> **Work task**: Retype the lines from the one containing "Task: Click the WordPress logo chip icon" through the last line of the entries below, exactly and in full, omitting every image.

---------- Provided entries ----------

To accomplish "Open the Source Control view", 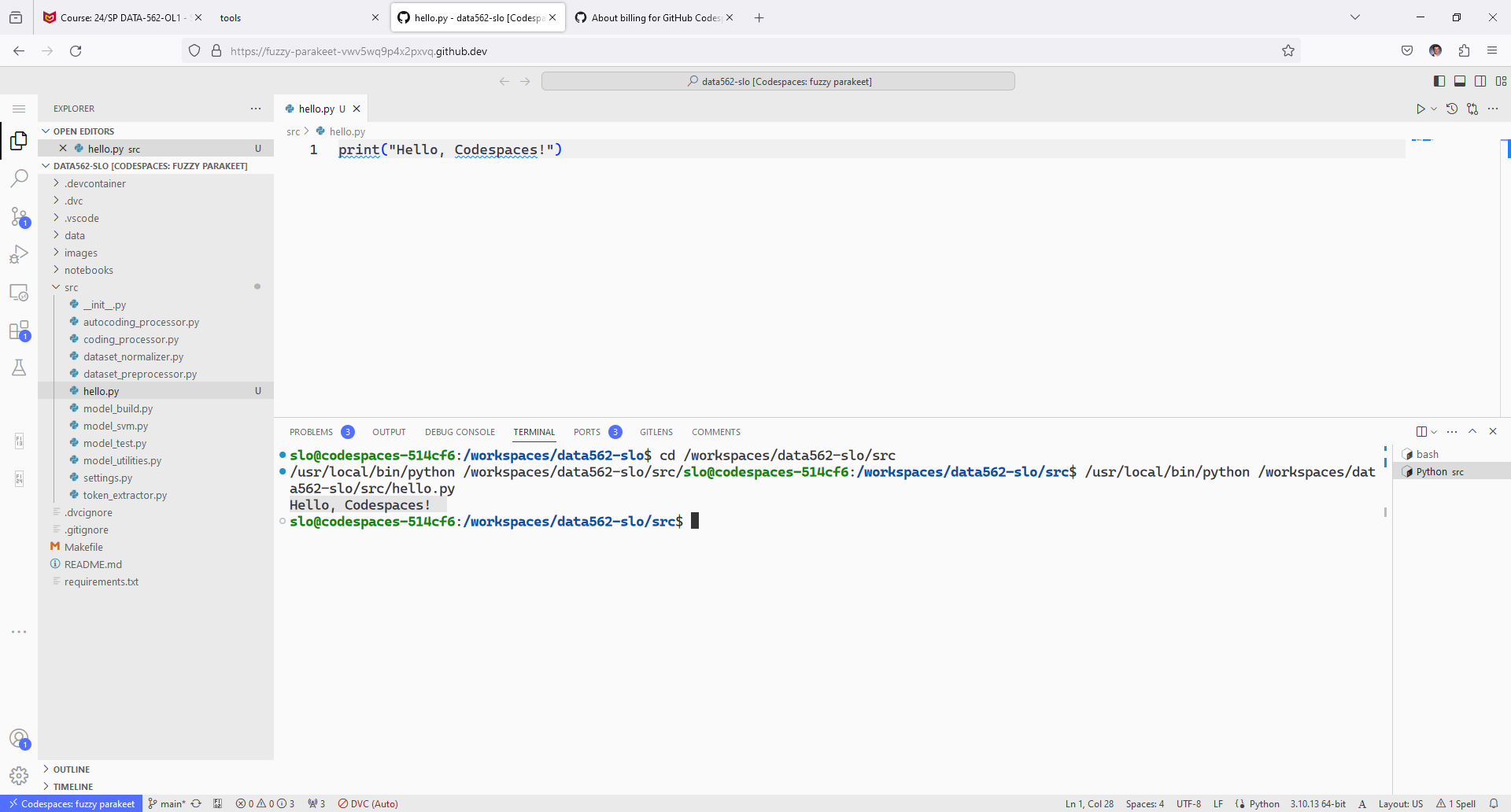I will click(19, 216).
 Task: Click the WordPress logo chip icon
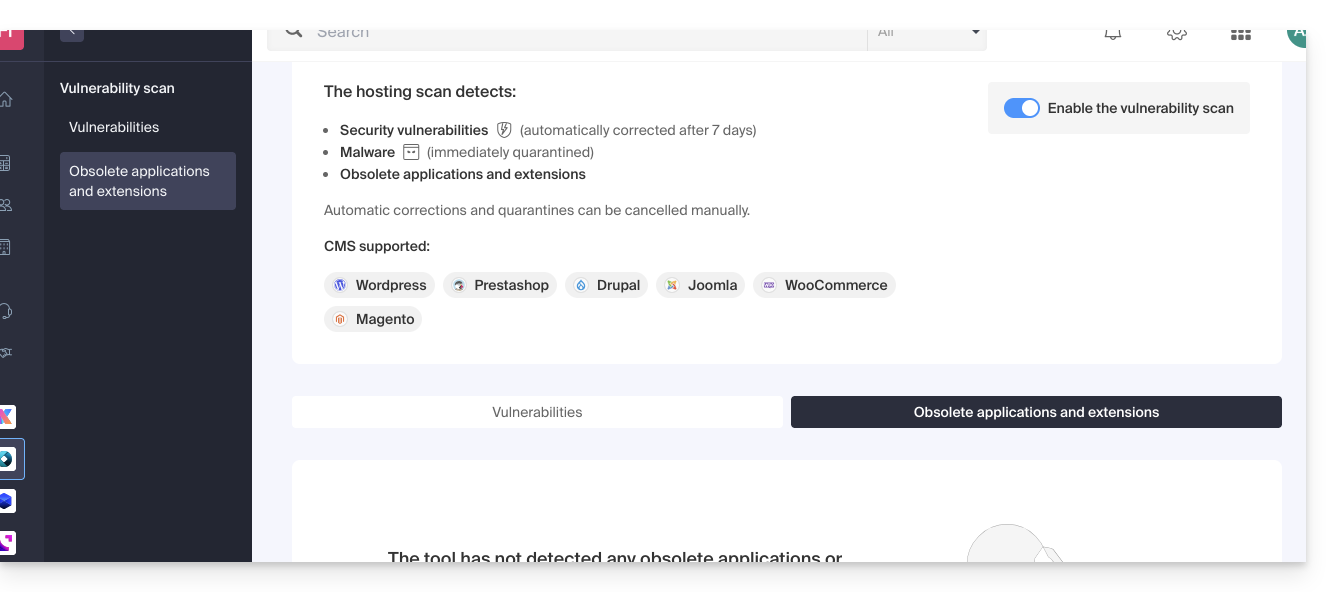[340, 285]
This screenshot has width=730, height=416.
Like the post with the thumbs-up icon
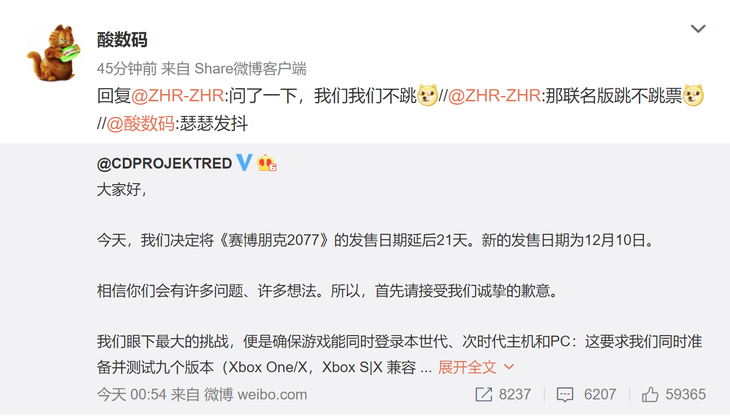pyautogui.click(x=650, y=395)
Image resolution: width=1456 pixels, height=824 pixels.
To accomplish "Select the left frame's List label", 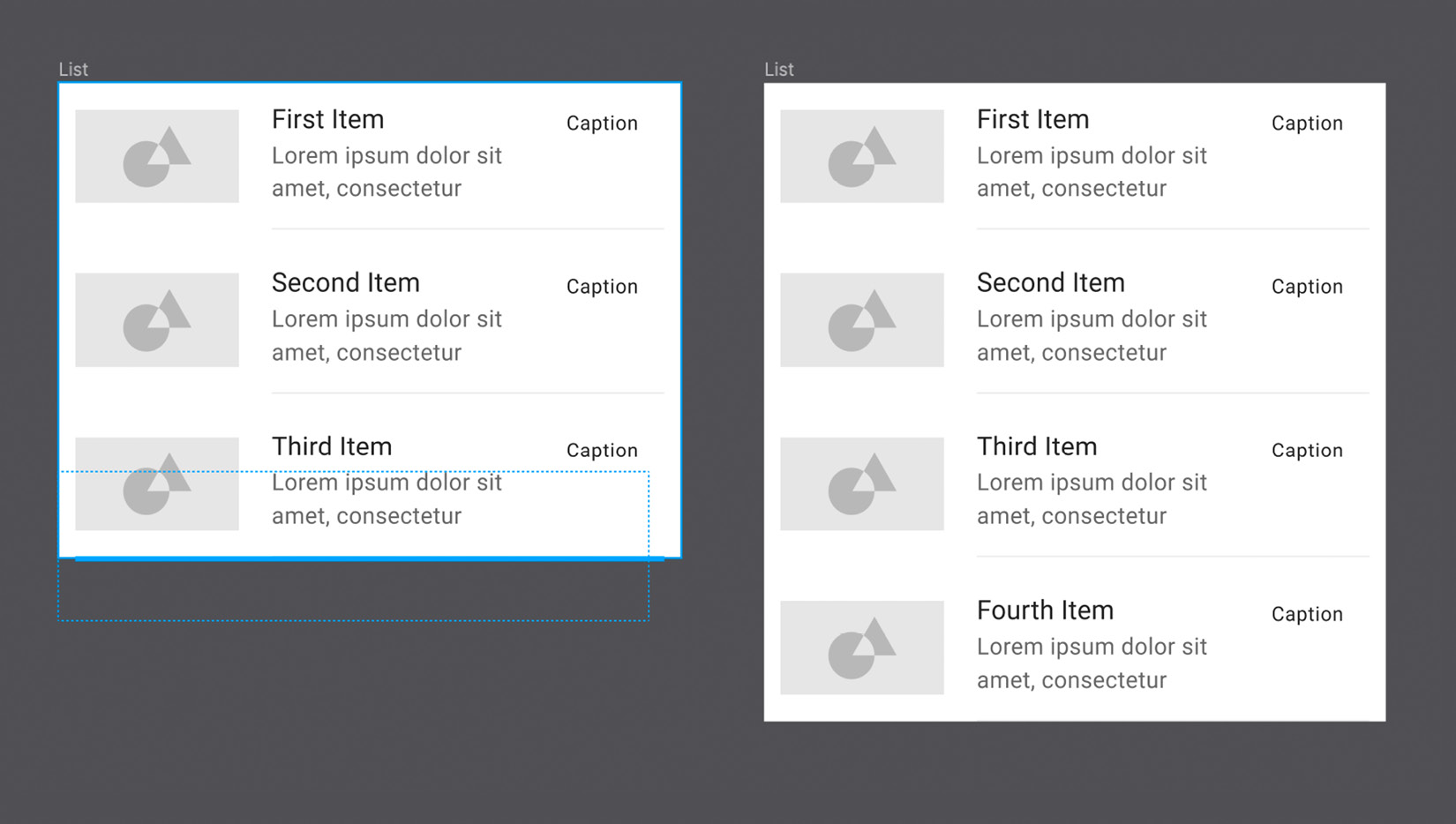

----------

> **Your solution**:
 Task: Click the WordPress logo chip icon
[340, 285]
This screenshot has width=730, height=416.
Like the post with the thumbs-up icon
pyautogui.click(x=650, y=395)
Image resolution: width=1456 pixels, height=824 pixels.
To accomplish "Select the left frame's List label", 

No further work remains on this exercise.